Manifestations des agriculteurs : "Aujourd'hui, on dit au président de la République, ça suffit, on a besoin de vous entendre"

Samuel Vandaele, président des Jeunes agriculteurs, était invité sur franceinfo alors que son syndicat et la FNSEA appellent mardi matin les agriculteurs à se rassembler devant les préfectures pour interpeller le président Emmanuel Macron sur leur sort.

Samuel Vandaele, le 18 septembre 2018, à Paris.
Samuel Vandaele, le 18 septembre 2018, à Paris. (ALEXIS SCIARD / MAXPPP)

Les agriculteurs se donnent rendez-vous à l'appel de la FNSEA et des Jeunes Agriculteurs mardi 22 octobre matin devant les préfectures pour interpeller le président Emmanuel Macron. "Aujourd'hui, le 22 octobre, on dit au président de la République, ça suffit, on a besoin de vous entendre sur tout un tas de sujets, l'image de l'agriculture, l'alimentation, l'application des états généraux de l'alimentation", a expliqué ce mardi sur franceinfo Samuel Vandaele, président des Jeunes Agriculteurs.

Un "premier coup de semonce"

Les agriculteurs ont déjà manifesté le 8 octobre. "C'était un premier coup de semonce, indique-t-il. On avait décidé de montrer qu'on était là, qu'on n'était pas encore morts, qu'on avait envie de se battre et qu'on avait besoin de réponse." La question du pouvoir d'achat fait partie des points de tension.

Il faut aller plus vite, plus fort. Les négociations commerciales vont commencer d'ici un mois et demi.
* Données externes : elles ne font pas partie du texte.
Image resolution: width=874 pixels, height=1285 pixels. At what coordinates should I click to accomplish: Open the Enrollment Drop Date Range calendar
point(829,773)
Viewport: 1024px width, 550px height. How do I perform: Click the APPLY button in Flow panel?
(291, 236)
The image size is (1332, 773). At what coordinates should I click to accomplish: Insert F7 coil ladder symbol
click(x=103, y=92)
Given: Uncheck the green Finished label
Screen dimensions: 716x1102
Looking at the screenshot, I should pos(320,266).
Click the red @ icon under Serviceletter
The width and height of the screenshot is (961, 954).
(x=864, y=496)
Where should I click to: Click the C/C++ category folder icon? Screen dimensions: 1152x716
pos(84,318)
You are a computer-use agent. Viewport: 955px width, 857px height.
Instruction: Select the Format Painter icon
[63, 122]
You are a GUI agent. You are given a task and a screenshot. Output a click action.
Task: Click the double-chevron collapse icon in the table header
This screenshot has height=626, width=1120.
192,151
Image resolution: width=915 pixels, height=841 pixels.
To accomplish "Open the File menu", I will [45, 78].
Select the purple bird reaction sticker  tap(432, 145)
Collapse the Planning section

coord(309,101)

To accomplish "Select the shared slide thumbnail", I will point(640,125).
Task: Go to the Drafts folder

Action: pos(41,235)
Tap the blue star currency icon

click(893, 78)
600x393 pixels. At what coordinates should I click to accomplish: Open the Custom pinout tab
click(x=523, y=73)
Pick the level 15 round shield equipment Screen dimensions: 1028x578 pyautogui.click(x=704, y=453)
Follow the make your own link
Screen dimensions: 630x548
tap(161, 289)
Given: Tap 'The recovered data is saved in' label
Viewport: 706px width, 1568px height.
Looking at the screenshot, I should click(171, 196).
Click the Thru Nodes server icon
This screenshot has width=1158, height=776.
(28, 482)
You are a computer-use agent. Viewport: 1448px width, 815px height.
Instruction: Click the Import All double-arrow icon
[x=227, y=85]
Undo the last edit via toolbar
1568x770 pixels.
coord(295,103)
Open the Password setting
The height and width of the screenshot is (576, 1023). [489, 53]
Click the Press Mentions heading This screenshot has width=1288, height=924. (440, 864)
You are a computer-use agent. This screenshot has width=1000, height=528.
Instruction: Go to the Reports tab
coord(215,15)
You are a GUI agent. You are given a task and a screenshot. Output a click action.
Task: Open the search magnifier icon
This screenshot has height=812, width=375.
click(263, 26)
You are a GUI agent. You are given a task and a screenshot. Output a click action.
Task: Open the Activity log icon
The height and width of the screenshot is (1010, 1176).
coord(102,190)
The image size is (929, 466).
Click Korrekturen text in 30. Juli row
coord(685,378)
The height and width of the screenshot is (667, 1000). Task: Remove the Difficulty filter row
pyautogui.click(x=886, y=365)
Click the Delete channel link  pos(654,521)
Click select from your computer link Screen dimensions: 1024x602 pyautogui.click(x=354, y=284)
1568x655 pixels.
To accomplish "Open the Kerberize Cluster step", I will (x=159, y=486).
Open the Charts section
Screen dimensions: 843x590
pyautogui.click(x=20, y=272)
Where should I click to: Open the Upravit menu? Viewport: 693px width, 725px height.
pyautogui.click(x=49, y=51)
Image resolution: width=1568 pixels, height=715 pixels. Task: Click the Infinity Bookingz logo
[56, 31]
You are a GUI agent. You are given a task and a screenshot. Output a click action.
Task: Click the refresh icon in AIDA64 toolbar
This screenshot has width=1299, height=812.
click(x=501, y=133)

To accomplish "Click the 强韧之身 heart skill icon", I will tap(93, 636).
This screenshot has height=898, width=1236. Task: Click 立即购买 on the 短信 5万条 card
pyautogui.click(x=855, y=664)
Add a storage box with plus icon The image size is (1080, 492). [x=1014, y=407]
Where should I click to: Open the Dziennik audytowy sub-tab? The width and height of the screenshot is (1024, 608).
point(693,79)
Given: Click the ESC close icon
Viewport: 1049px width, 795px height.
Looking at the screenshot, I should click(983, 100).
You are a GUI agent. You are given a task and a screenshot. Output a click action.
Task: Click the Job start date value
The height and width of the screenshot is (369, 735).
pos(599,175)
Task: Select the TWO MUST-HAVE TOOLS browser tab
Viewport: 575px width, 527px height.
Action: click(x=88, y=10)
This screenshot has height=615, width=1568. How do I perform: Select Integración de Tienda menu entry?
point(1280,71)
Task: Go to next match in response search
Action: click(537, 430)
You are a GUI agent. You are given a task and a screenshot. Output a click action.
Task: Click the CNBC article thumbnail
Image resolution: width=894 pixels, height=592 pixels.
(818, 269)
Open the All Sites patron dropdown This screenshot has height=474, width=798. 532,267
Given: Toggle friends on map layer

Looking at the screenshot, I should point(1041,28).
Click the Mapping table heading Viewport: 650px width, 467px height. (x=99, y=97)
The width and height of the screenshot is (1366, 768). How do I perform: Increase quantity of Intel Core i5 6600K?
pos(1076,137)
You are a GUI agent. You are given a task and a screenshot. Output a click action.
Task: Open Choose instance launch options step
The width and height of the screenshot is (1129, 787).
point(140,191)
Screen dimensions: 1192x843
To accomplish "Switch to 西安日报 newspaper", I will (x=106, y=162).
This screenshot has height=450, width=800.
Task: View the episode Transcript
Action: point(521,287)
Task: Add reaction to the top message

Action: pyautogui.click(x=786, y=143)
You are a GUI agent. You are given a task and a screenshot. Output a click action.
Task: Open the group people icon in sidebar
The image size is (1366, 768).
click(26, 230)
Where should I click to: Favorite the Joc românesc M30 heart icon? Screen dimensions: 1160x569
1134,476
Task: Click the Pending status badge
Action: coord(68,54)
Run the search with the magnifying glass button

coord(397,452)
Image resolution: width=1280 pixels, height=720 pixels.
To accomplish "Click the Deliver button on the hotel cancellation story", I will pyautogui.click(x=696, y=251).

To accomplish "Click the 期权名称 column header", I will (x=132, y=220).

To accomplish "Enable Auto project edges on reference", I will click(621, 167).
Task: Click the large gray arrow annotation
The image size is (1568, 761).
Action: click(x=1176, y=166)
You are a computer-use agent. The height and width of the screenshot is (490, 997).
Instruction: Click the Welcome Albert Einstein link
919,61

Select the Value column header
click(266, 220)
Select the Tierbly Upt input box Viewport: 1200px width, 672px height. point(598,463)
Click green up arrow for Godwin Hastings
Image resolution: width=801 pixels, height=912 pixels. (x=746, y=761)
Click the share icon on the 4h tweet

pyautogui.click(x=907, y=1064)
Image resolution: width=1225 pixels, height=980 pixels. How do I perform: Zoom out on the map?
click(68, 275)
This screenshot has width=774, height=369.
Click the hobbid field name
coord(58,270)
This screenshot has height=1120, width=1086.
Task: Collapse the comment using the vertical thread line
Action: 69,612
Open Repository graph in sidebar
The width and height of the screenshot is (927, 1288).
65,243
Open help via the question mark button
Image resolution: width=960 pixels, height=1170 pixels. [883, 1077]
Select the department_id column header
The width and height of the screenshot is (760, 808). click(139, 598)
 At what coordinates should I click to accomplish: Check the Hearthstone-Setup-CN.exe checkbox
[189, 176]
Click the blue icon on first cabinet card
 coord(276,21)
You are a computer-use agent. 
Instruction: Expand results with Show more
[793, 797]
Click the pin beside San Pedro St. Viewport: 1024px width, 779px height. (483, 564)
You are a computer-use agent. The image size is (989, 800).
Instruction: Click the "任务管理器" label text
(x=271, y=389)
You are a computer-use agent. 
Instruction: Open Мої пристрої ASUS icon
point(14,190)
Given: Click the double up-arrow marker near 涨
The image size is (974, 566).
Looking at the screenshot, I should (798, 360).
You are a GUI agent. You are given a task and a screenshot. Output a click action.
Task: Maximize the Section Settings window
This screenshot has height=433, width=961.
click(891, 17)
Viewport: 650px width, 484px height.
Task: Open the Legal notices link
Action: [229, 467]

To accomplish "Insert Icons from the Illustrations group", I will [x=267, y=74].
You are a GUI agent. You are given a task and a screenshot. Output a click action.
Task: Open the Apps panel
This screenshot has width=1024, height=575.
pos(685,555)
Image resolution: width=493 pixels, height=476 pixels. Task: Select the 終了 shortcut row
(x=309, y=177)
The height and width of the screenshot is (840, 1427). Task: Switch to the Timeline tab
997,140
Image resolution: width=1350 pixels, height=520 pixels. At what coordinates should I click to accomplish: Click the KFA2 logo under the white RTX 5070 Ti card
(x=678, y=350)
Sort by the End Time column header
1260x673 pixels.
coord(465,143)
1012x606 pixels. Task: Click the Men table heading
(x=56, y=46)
On demande à ce que le gouvernement travaille sur des sanctions dans le cas où les industriels ou la grande distribution ne joueraient pas le jeu vis-à-vis des agriculteurs.Samuel Vandaeleà franceinfo

"Aujourd'hui, il en va de notre survie alimentaire", insiste-t-il "Le jour où on aura tué tous les paysans dans ce pays, qu'est-ce qu'on mangera ?, s'interroge-t-il. On aimerait bien retrouver le juste prix de nos produits pour que la valeur soit dans nos fermes et, pour le moment, c'est un échec." Samuel Vandaele n'accuse pas uniquement les industriels. "Je pense que c'est un ensemble de choses. Peut-être que nous, agriculteurs, on ne s'est pas mis assez vite dans le calcul des coûts de production", a-t-il reconnu.